All I could do is lie in my bed no sudden movements I felt like I was gonna become the girl in the exorcist so my husband took Henry to nursery on that day. I stayed in bed the whole time as I also felt really cold, with fuzzy head and headache. As soon as I stood up I felt sick again.

It made me think about my son and how he must have felt, I wish sometimes I could see into my child’s mind. For children they have no idea and to them it is a shock. Henry was in shock and I could see as he was being sick the not knowing what was happening to his body. I couldn’t help that night on Monday, but cry myself.

I felt so helpless.

As a mum you want to have a magic wand with you all the time to get rid of anything bad, and I could have done with a wand that Monday. It was horrific and I know children do get sick, but I find it so hard when he is.
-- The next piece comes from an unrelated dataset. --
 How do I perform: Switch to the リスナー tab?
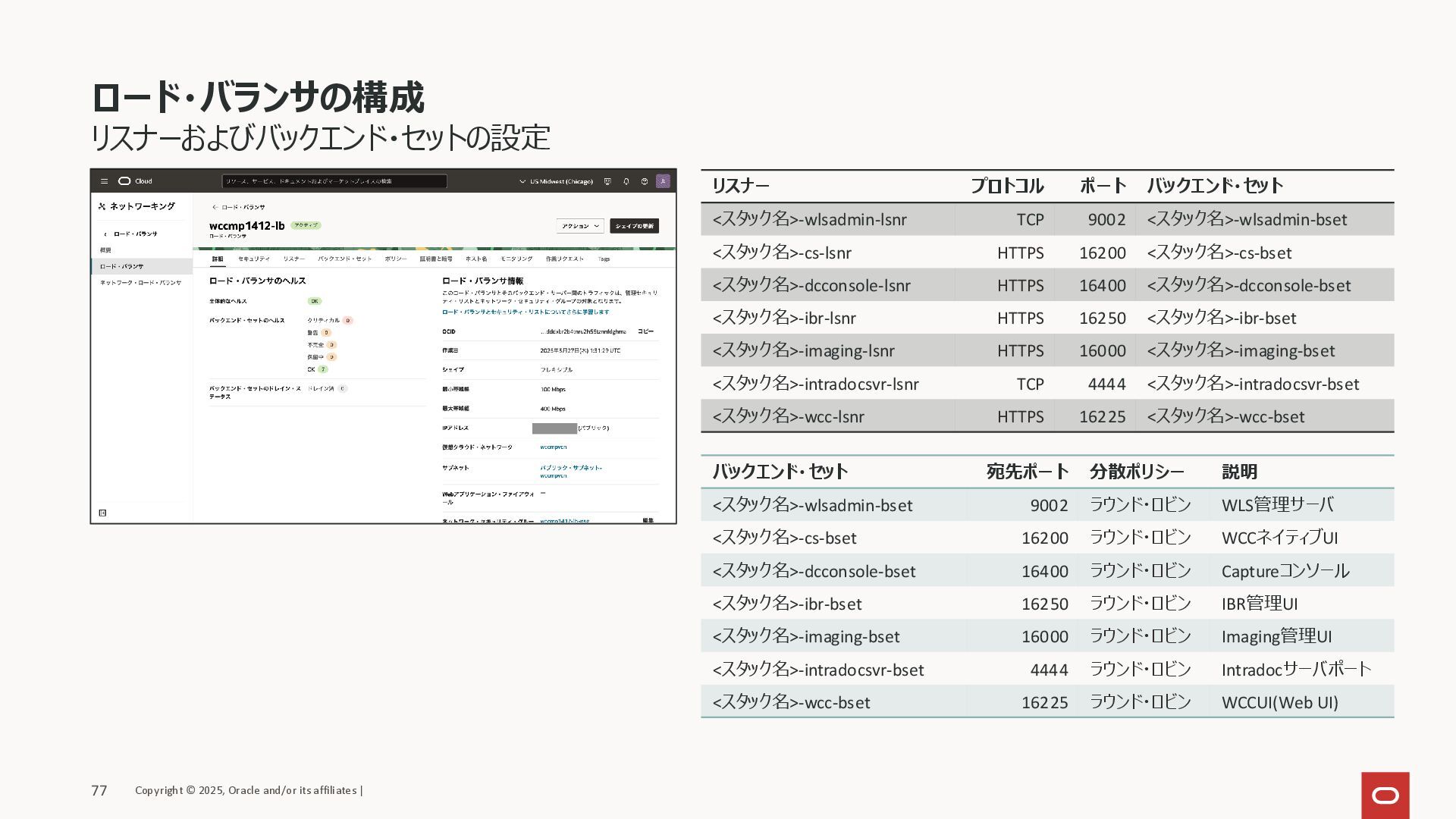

I always like to turn a negative situation to a positive and so doing so, I wanted to share this because I know that there are other parents who may feel the same too about their child being sick, even when they are 3 years older. It can be traumatic all around, when Henry was first sick in hospital with Reflux it was a massive shock, especially as I had no idea that milk can come out through babies noses. I had no idea that could happen, there was no mention of that in any of the baby books I read, and even my husband found it a shock at first.

So what I have learned through this experience is that:

  • To think who is the most important? Your Child
  • So comfort first make sure they are alright
  • Then clean up after and if you can call help to support you then do so, as it can be like a sudden pressure and make you panic, but having someone else help can help stop you from getting too overwhelmed when your child is suddenly sick
  • Remember it doesn’t last forever

When it comes to being a mum and expecting a child you can prepare but you can’t really plan, as it is like entering the unknown, you don’t know what to expect really until your child arrives, and can be totally different to what you expected to be. It is life changing, and so when they are sick for the first time, up to when they are a toddler it can still be heart wrenching, and you can panic.

Never fear that you are alone as you are not. All parents go through dilemmas, and so knowing that there are others who are going through the same, can be a massive help as a parent.